» **Dataset excerpts**:
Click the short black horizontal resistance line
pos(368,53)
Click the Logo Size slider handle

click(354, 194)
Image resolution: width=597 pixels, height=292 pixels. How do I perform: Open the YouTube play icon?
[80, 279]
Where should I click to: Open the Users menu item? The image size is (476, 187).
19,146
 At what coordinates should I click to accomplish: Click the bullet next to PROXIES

...

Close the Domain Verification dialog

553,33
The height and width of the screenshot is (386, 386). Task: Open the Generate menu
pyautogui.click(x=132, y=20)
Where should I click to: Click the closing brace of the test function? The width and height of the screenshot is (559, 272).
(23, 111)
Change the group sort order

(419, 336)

» **To do**:
Could you return, word for word, the records from the line with "Click the short" to the line with "At what coordinates", including both of those lines?

» **Solution to the exercise**:
Click the short black horizontal resistance line
pos(368,53)
Click the Logo Size slider handle

click(354, 194)
Image resolution: width=597 pixels, height=292 pixels. How do I perform: Open the YouTube play icon?
[80, 279]
Where should I click to: Open the Users menu item? The image size is (476, 187).
19,146
 At what coordinates should I click to accomplish: Click the bullet next to PROXIES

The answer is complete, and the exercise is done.